■ 短い課題
本文抜粋の「さて、発端となったベルサイユ」から「展示ならなおのことだろう)。」まで(両端を含む)を、「デモ」を「抗議行動」に置き換える形に編集して書き出してください。

■ 本文抜粋
オタク的権威について

直接的には、http://blog.livedoor.jp/dqnplus/archives/1536031.htmlこれに端を発した議論、揉め事、その他諸々なんだが、もうだいぶ落ち着いてきたので、というわけでもないですが、この議論、揉め事、その他諸々に触発されて展示や博物館/美術館、さらに文化の「翻訳」という件について少し文献を漁ったので報告しておこう。
さて、発端となったベルサイユ宮殿での村上隆氏の作品展とその反対運動が実際のところフランスでは大したことではなかったという話はいろいろなところで出ている(http://narinari.com/Nd/20100914239.htmlhttp://www.cyzo.com/2010/09/post_5366.html)。まあ何事にでもデモをするフランスの国民性を考えると、こういう内実は予想されることで、そのデモの動機も素朴なものであり、要するに「ベルサイユ宮殿」という国家的象徴の空間に村上隆の作品が相応しくないというだけのことだ。これは皇居や靖国、もしくは国立博物館ダミアン・ハーストの展示でも行えば、日本の誰か(多分右翼だと思うけど)が抗議活動をするだろうと思うので、直感的にも彼らの行動の動機は理解できるだろう(なんせ日本の右翼は私営の映画館での上映を阻止しようとするんだから、国営の展示ならなおのことだろう)。

■ 記録の抜粋
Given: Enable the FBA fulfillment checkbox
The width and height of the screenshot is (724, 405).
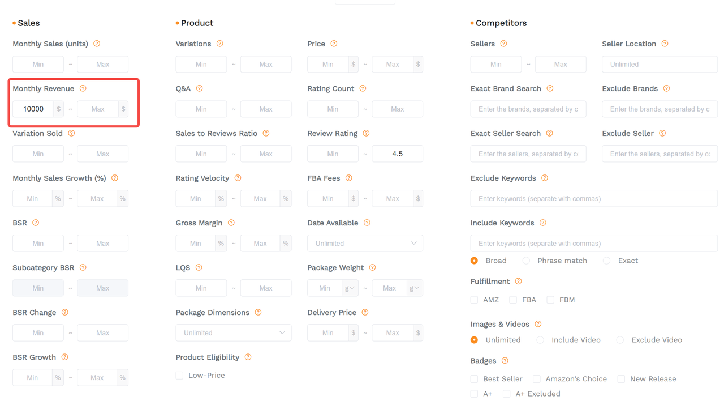Looking at the screenshot, I should point(513,299).

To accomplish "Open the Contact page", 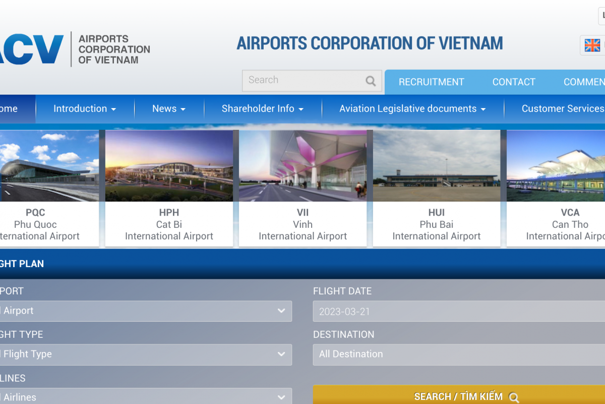I will click(x=514, y=82).
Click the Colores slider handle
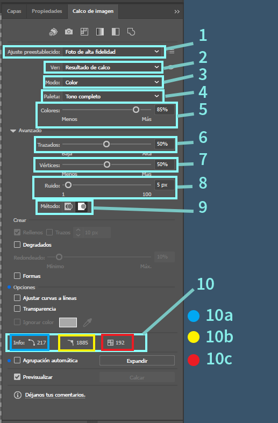 click(136, 110)

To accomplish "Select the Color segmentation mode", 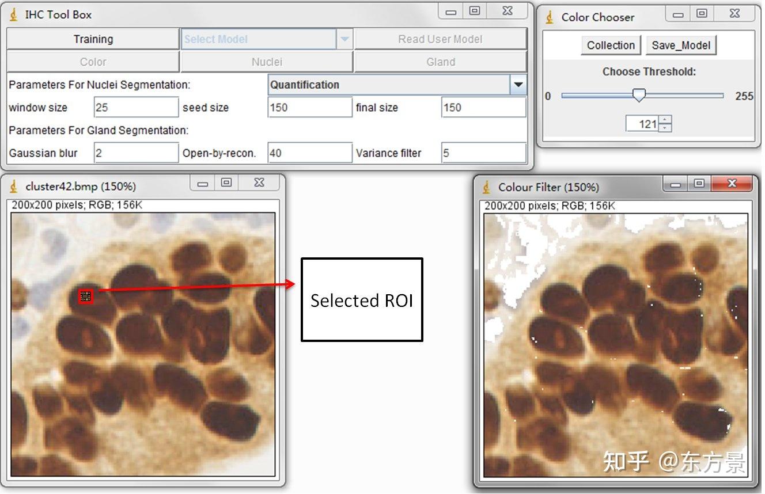I will (x=93, y=61).
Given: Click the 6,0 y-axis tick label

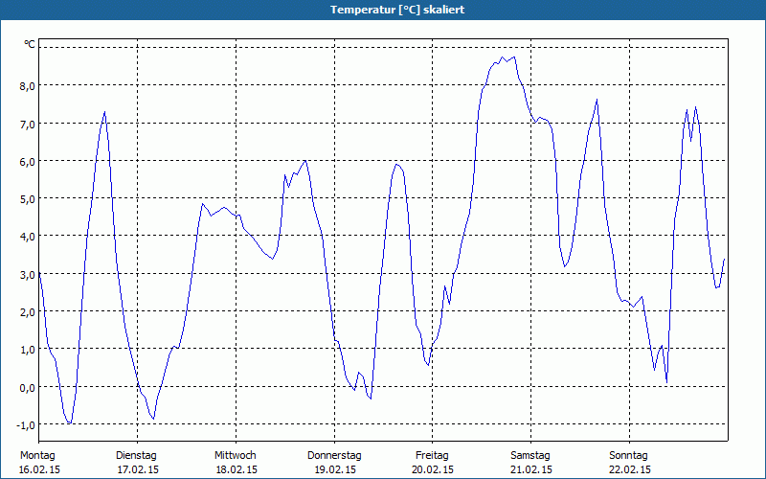Looking at the screenshot, I should coord(27,161).
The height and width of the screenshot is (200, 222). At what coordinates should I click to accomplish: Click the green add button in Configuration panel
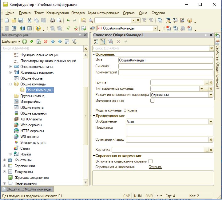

■ 問題の解答
さて、発端となったベルサイユ宮殿での村上隆氏の作品展とその反対運動が実際のところフランスでは大したことではなかったという話はいろいろなところで出ている(http://narinari.com/Nd/20100914239.htmlhttp://www.cyzo.com/2010/09/post_5366.html)。まあ何事にでも抗議行動をするフランスの国民性を考えると、こういう内実は予想されることで、その抗議行動の動機も素朴なものであり、要するに「ベルサイユ宮殿」という国家的象徴の空間に村上隆の作品が相応しくないというだけのことだ。これは皇居や靖国、もしくは国立博物館ダミアン・ハーストの展示でも行えば、日本の誰か(多分右翼だと思うけど)が抗議活動をするだろうと思うので、直感的にも彼らの行動の動機は理解できるだろう(なんせ日本の右翼は私営の映画館での上映を阻止しようとするんだから、国営の展示ならなおのことだろう)。